Nodes with idle resources due to a mismatch in how these resources scale with respect to the workloads. For instance, if all our workloads requested CPU:memory in a proportion of 1:1 (say, 1 core:1 GB), but our machines were optimized for memory and had a proportion of 1:4, then we would keep 3/4ths of memory idle all the time.

Reducing those inefficiencies as much as possible is part of our “Cost optimization” strategy, and a shared responsibility between platform and product teams at Glovo.

Section of the dashboard that points out all existing inefficiencies, and the utilization and idleness of existing resources.

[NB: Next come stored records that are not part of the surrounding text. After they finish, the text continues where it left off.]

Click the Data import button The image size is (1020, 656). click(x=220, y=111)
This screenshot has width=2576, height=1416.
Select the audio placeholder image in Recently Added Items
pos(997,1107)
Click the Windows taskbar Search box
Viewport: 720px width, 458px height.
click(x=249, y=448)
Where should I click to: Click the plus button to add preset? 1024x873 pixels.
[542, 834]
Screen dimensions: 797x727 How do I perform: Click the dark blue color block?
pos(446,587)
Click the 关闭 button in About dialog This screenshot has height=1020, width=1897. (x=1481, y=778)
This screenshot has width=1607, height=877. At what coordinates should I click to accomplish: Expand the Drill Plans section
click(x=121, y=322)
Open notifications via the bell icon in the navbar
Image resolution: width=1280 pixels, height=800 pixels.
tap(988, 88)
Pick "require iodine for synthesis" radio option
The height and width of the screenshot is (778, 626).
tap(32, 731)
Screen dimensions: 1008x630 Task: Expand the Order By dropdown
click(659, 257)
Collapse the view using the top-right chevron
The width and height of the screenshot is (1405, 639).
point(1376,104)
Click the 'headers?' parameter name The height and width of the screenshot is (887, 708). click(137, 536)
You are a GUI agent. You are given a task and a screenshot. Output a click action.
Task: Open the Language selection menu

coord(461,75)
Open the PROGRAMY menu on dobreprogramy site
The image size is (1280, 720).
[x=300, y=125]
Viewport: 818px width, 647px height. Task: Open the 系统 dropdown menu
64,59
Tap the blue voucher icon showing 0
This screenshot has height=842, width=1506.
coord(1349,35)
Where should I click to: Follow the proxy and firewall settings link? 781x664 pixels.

I wanted to make this article as useful as possible for teams in the same situation as ours, so I’ve open-sourced the dashboard we are using. You can find the Terraform + JSON code in this gist.

Next steps: More accurate cost monitoring

The basic premise of our guerrilla approach is to get a good value with minimal effort.

As your volumes grow and the projects deployed to your Kubernetes cluster become more diverse, it will make sense to start leveraging a proper cost monitoring solution that can:

Determine the cost of a pod based on the specific machine it runs on (and works with different pricing systems such as Spot and Reserved Instances).
Aggregate costs inside and outside of the Kubernetes cluster.
Aggregate costs of multiple Kubernetes clusters and expose them through a single interface.
Provide extra insights and recommendations.
Integrate with existing enterprise tools for monitoring, messaging, or incident management.

If you’re interested in exploring more about this area, I’d recommend checking the Kubecost project.

More generally, some SaaS companies provide cost optimization services for the cloud (including integration with Kubernetes clusters). We’ve started exploring CloudZero, but I’m sure there are many alternatives. Perhaps some will list themselves in the comments section :)